In February 2026, the acquisition received unconditional approval from the European Union’s antitrust authorities, removing the final major regulatory hurdle for the deal. The European Commission concluded that the transaction would not substantially lessen competition in the cybersecurity and cloud computing markets. The clearance allowed the acquisition to proceed without any conditions in the European Economic Area, paving the way for Wiz to fully integrate into Google Cloud. It is the largest technology acquisition involving an Israeli-founded company.
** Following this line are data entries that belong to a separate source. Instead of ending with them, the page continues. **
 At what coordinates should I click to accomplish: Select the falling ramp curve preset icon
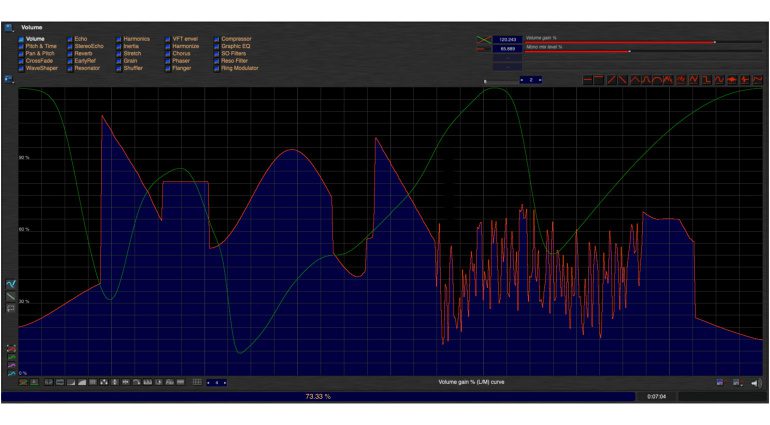[623, 80]
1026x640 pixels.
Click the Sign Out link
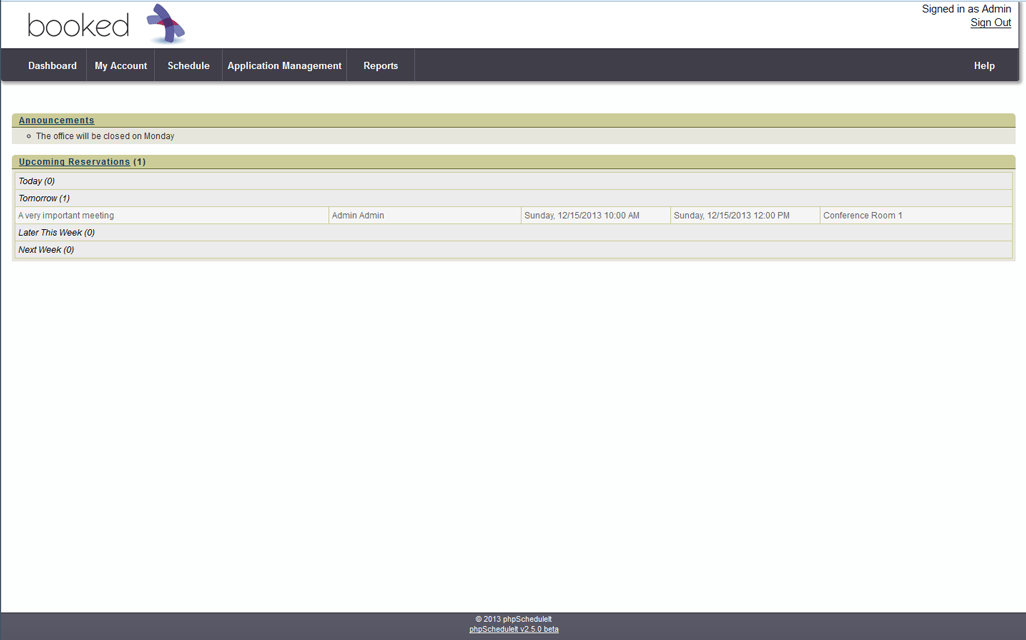click(990, 23)
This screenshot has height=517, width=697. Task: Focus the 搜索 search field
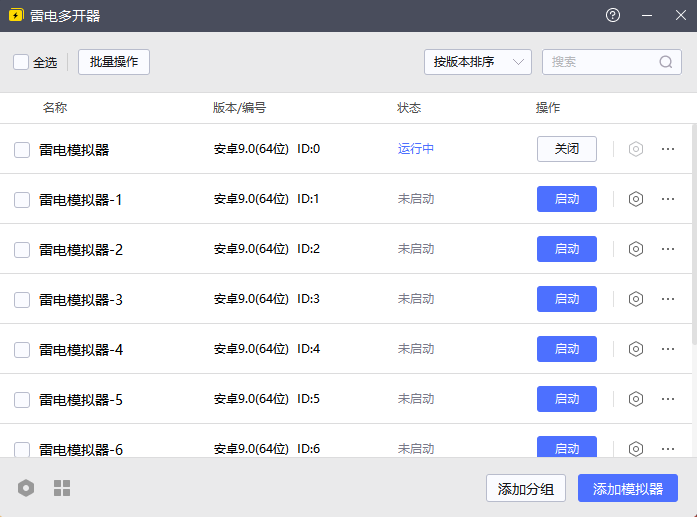click(x=600, y=62)
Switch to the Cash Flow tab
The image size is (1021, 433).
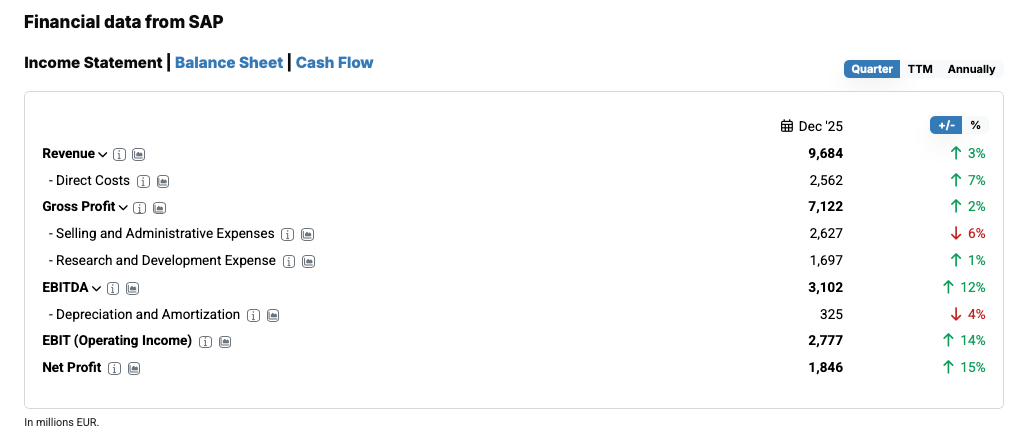point(334,62)
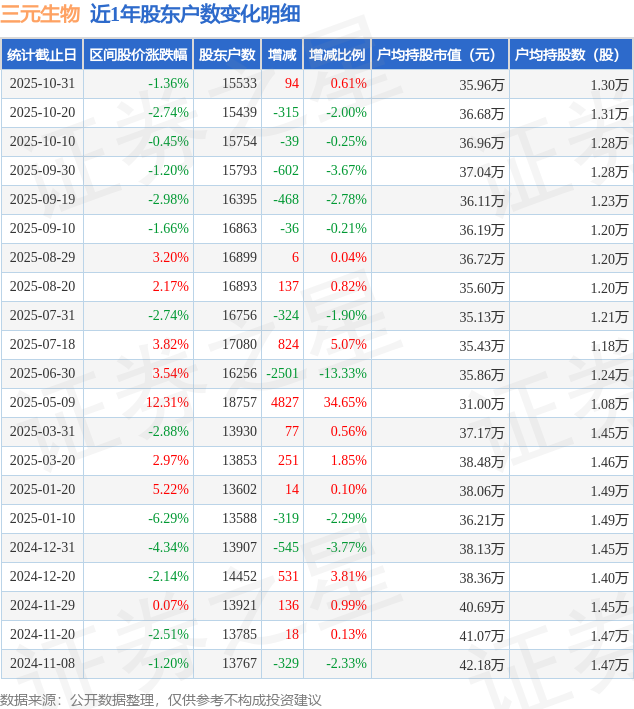The image size is (634, 709).
Task: Click the -2501 change value
Action: 282,374
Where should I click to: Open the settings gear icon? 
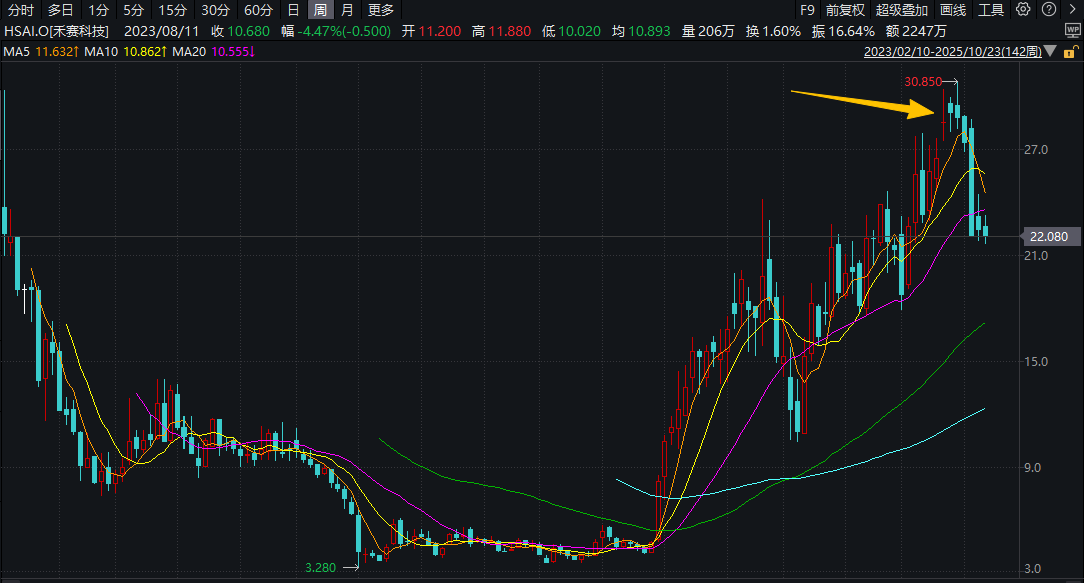click(1022, 10)
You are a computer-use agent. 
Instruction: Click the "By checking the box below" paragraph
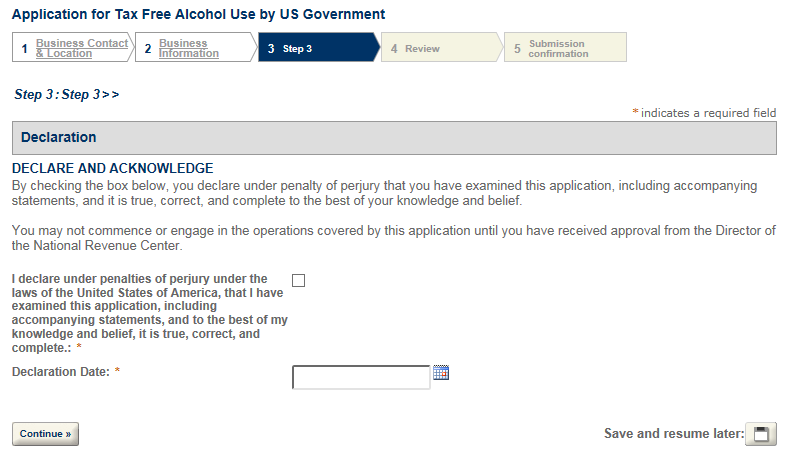click(384, 193)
On March 11, 2026, the acquisition was completed.

=== Funding ===
Wiz has raised a total of $1.9 billion from a combination of venture capital funds and private investors:

- Series A — In December 2020, Wiz emerged from stealth by raising $100 million from Index Ventures, Sequoia Capital, Insight Partners and Cyberstarts.
- Series B — In April and May 2021, Wiz raised $130 million and $120 million (respectively) on a $1.7 billion valuation from Greenoaks, Index Ventures, Sequoia Capital, Insight Partners, and Cyberstarts.
- Series C — In October 2021, Wiz raised $250 million on a $6 billion valuation led by Greenoaks, and with participation from Insight Partners, Capital, Sequoia Capital, Salesforce Ventures, and CyberStarts, and individual investors Bernard Arnault and Howard Schultz.
- Series D — In February 2023, Wiz raised $300 million on a $10 billion valuation led by venture capital fund Greenoaks Capital, with participation from Lightspeed Venture Partners, along with individual investors including Bernard Arnault and Howard Schultz.
- Series E — In May 2024, Wiz raised $1 billion on a $12 billion valuation from Andreessen Horowitz, Lightspeed Venture Partners, Thrive Capital, Greylock Partners, Wellington Management, Cyberstarts, Greenoaks, Index Ventures, Salesforce Ventures, Sequoia Capital and Howard Schultz.

== Research ==
Wiz researchers have discovered and publicly disclosed the following cloud vulnerabilities:

- ChaosDB – A series of flaws in Microsoft Azure's Cosmos DB that made it possible to download, delete, or manipulate databases belonging to thousands of Azure customers.
- OMIGOD – Bugs in Open Management Infrastructure (OMI), a ubiquitous but poorly documented agent embedded in many popular Azure services, that allowed for unauthenticated remote code execution and privilege escalation.
- NotLegit – Insecure default behavior in the Azure App Service that exposed the source code of some customer applications.
- ExtraReplica – A chain of critical vulnerabilities found in the Azure Database for PostgreSQL Flexible Server that could let malicious users escalate privileges and gain access to other customers' databases after bypassing authentication.
- AttachMe – A cloud isolation vulnerability that, before it was patched by Oracle Cloud Infrastructure, could have allowed attackers to access and modify other users' OCI storage volumes without authorization.
- Hell's Keychain – A first-of-its-kind cloud service provider supply-chain vulnerability in IBM Cloud Databases for PostgreSQL that, before it was patched, could have allowed malicious actors to remotely execute code in victims' environments.
- BingBang – A misconfiguration in Azure Active Directory (AAD) that allowed Wiz researchers to modify Bing.com search results in a way that malicious actors could use to steal Office 365 credentials granting access to countless users' private emails and documents.
- DeepSeek – Wiz said it had found a trove of sensitive information in a key database from the artificial intelligence startup DeepSeek which was inadvertently exposed to the open internet.

== Project Atlas ==
Wiz launched Project Atlas in 2026 to help identify security vulnerabilities using and choosing between multiple AI models.